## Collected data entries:

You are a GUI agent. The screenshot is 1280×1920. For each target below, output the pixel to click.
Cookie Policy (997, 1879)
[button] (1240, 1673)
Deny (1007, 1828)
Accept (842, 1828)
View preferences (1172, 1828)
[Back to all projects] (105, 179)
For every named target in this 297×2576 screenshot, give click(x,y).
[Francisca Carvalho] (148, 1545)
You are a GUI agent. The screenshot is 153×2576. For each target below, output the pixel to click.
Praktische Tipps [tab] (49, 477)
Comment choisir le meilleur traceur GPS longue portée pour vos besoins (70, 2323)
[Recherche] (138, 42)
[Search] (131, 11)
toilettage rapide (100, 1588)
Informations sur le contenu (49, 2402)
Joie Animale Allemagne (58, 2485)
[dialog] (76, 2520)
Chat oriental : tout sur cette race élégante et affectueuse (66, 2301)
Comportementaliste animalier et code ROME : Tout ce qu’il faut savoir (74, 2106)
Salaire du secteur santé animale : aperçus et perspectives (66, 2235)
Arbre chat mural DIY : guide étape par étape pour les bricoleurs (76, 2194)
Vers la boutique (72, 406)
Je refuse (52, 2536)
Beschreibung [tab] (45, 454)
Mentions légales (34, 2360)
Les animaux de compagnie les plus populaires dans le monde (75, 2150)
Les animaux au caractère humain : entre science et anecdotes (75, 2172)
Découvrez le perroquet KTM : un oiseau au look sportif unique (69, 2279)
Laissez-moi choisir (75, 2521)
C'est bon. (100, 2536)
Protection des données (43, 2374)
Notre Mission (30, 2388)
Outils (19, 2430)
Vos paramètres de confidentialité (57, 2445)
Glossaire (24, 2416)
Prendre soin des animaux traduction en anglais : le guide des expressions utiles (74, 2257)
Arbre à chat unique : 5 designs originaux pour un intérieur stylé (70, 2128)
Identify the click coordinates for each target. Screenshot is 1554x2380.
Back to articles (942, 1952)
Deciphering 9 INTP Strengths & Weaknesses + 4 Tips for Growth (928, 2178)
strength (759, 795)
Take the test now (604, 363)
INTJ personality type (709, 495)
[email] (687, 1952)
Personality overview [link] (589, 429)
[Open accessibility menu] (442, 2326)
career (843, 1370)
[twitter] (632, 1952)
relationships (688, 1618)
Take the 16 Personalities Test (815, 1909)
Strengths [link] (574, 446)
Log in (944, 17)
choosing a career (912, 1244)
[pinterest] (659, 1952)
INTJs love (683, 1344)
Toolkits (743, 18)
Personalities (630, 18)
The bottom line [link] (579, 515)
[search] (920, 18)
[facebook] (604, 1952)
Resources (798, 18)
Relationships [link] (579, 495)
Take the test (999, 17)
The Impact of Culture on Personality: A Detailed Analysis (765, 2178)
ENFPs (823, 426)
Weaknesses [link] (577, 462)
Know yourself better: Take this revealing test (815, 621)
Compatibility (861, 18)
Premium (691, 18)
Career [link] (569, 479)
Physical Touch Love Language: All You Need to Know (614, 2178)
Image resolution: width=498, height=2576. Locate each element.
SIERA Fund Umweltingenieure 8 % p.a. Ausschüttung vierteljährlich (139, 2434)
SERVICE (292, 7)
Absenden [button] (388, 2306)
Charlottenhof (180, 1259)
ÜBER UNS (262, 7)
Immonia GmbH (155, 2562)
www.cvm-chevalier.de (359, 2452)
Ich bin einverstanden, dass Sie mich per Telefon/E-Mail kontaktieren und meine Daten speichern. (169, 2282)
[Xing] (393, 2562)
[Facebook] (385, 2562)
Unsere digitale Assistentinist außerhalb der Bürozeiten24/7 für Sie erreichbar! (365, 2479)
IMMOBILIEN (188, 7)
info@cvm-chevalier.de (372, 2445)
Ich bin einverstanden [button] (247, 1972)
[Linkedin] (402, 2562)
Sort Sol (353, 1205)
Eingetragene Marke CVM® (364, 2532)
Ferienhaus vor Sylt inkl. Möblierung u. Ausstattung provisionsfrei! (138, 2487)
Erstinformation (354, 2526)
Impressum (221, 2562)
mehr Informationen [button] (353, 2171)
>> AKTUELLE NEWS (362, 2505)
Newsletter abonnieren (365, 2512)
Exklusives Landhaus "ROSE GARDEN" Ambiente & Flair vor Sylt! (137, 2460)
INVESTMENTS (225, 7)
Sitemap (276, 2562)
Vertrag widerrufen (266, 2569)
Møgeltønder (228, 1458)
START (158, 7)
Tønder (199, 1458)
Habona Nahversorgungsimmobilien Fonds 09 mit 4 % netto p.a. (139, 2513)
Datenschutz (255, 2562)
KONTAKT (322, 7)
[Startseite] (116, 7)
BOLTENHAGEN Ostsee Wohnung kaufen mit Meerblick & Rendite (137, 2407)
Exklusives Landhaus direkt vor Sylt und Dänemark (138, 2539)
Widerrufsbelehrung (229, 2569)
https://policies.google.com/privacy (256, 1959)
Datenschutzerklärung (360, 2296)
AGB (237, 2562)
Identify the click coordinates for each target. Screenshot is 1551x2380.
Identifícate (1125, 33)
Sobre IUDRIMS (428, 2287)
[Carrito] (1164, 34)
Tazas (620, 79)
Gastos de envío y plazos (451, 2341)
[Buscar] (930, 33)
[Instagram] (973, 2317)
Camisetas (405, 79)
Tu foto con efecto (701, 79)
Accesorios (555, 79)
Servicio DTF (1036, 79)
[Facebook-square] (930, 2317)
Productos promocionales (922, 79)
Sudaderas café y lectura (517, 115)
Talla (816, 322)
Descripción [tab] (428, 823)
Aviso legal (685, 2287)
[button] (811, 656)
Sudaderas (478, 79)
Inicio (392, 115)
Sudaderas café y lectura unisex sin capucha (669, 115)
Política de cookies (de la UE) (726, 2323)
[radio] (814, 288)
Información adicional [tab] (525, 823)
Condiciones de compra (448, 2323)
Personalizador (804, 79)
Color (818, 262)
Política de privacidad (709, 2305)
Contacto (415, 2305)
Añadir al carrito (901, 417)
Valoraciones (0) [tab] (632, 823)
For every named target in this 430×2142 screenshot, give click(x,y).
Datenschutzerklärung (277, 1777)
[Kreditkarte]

## Required work:
Word for word, restate the lines of the data above that fall between the line holding "[Recherche] (138, 42)" and the line holding "Comportementaliste animalier et", inclusive, and no other lines.

## Worked solution:
[Recherche] (138, 42)
[Search] (131, 11)
toilettage rapide (100, 1588)
Informations sur le contenu (49, 2402)
Joie Animale Allemagne (58, 2485)
[dialog] (76, 2520)
Chat oriental : tout sur cette race élégante et affectueuse (66, 2301)
Comportementaliste animalier et code ROME : Tout ce qu’il faut savoir (74, 2106)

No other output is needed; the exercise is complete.